O boné é peça obrigatória no figurino do elenco exposto ao sol das 8h às 17h, com uma parada de duas horas para o almoço. O trabalho informal lhes rende um salário mínimo, recebido em parcelas semanais. O grupo foi recrutado por uma agência contratada pelo partido, mas disse não saber informar o nome da empresa. Na tarefa monótona, há espaço para diversão. Questionado se havia criado simpatia pelo candidato socialista, Alexsandro Silva, de 19 anos, não se acanhou. “Enquanto eu estiver recebendo meu pagamento direitinho, toda segunda-feira, eu saio dizendo pra todo mundo: ‘ele é o cara, minha gente!’”, brinca, para o riso de seus colegas.

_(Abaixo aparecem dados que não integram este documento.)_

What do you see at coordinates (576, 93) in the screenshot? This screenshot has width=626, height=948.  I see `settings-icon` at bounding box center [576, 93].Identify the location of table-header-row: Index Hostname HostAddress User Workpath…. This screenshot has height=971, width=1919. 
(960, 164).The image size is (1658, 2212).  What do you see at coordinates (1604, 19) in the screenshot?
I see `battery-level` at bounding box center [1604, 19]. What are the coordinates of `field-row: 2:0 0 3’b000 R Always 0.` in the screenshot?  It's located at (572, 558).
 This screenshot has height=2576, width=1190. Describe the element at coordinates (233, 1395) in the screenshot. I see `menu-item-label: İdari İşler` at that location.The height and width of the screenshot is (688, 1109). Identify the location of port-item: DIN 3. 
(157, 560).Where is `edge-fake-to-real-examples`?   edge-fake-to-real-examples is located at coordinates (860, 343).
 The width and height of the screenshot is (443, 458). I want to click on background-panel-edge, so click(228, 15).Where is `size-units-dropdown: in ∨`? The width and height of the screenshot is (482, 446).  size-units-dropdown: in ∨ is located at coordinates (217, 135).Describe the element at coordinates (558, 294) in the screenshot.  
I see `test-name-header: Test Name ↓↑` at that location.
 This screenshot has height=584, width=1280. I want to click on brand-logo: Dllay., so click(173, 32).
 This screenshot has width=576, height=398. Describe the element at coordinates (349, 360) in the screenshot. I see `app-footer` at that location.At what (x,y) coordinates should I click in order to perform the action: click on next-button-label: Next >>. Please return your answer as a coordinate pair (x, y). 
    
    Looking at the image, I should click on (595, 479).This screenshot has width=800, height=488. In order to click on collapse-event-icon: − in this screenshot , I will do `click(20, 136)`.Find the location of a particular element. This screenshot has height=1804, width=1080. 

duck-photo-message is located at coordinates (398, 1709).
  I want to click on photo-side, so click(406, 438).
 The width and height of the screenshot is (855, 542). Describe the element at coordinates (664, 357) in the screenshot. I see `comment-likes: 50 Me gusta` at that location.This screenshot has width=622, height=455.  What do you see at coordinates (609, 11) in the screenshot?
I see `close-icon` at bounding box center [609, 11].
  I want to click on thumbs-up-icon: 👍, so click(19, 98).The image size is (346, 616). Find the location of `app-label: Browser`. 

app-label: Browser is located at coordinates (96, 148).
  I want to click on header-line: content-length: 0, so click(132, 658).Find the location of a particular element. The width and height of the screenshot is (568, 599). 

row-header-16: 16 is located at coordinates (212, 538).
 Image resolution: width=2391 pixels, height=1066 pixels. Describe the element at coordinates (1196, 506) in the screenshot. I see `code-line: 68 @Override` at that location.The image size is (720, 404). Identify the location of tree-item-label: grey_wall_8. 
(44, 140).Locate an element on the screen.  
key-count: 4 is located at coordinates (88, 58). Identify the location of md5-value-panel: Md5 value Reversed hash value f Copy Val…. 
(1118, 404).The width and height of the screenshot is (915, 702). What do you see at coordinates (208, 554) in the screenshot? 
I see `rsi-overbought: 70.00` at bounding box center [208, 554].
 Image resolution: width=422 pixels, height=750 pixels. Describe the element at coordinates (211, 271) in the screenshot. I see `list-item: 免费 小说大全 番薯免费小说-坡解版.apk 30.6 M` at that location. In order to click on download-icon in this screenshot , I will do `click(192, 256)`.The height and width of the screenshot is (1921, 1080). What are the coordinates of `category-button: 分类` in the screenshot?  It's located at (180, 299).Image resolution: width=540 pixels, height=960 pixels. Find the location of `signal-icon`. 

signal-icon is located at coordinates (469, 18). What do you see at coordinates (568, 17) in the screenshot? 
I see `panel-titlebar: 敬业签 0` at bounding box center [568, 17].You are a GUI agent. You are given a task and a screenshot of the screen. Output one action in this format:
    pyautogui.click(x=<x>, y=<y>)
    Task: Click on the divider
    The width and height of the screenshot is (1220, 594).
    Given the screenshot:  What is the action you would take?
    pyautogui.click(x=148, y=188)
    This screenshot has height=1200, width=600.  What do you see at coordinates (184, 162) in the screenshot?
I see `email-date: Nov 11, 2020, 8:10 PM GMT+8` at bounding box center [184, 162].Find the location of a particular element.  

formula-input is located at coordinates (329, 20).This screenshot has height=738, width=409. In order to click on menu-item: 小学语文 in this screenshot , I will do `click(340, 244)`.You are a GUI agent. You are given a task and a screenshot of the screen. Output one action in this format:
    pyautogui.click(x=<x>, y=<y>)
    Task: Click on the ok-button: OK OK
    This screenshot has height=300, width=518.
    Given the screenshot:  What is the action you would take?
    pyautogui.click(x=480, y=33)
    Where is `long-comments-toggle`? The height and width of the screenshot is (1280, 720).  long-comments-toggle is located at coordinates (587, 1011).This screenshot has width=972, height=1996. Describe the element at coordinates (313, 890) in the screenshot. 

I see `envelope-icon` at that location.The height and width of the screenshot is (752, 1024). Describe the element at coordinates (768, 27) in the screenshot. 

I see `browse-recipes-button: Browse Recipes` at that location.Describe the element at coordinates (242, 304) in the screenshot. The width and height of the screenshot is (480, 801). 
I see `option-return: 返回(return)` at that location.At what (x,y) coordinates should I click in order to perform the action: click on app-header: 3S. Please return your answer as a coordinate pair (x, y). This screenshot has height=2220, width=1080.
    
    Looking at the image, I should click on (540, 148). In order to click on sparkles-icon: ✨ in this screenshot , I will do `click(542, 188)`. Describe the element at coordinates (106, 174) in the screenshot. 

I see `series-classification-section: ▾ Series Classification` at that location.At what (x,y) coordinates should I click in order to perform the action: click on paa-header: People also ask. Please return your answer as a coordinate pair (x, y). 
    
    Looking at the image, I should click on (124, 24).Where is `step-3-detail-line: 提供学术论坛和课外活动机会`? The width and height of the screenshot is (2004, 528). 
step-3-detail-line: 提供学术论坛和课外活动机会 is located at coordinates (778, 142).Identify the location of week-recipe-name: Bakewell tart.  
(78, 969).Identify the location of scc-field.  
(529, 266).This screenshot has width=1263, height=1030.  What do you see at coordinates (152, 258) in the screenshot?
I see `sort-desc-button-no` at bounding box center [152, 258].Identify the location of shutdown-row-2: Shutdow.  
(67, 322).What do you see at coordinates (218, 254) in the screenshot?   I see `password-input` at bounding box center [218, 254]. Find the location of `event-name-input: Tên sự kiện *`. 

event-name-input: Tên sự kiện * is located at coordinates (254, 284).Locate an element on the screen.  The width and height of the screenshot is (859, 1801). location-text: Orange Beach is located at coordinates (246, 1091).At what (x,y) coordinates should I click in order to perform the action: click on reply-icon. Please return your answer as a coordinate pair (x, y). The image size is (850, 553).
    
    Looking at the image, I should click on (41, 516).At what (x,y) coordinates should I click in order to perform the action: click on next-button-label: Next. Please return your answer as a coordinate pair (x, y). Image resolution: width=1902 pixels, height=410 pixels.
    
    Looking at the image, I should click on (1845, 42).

Risos também não faltam no outro lado da Rua Conselheiro Portela no time de Armando Monteiro. Enquanto os membros da equipe amarela diferem em suas idades e tipos físicos, o pelotão azul chama atenção por ser mais homogêneo nesses aspectos, além de estarem em maior número. Moças e rapazes, entre 18 e 29 anos, igualmente bonitos e sorridentes aproveitam os 43 segundos do semáforo vermelho para se infiltrar nas fileiras de carros, distribuindo santinhos e colando adesivos nos veículos sob a permissão dos proprietários. “Somos da juventude do partido e não estamos cobrando para participar da campanha, pois acreditamos no projeto da candidatura de Armando”, garante Amauri Lopes, o jovem responsável por coordenar o plantel.
O grupo da Conselheiro Portela é voluntário, mas existem equipes remuneradas na campanha de Armando Monteiro, atuando em outros pontos da cidade. Em um semáforo no bairro de Casa Forte, também na área norte, uma mulher que preferiu não se identificar contou que foi contratada por uma agência chamada Três Marias para fazer a panfletagem do petebista pelo valor mensal de R$ 900 mais uma ajuda de custo de R$ 300.
Apesar da disputa pela atenção dos motoristas e passageiros, a paz entre grupos reina. “A gente não conversa muito, mas rola o maior respeito”, assegurou Claudia Carvalho, da turma de Armando. “Eles não conversam com a gente, mas também não têm muito tempo pra isso, né?”, avalia Jéssica Souza, do time de Câmara. Enquanto o semáforo está aberto, os dois pelotões ficam concentrados em lados opostos da via, bem como os candidatos que defendem se encontram na disputal eleitoral. O clima não é de camaradagem, é verdade, mas também não chega a ser de rivalidade. Simplemente não surgem oportunidades para o contato quando existe uma pista movimentada separando as facções. Quando a pista para, o trabalho chama.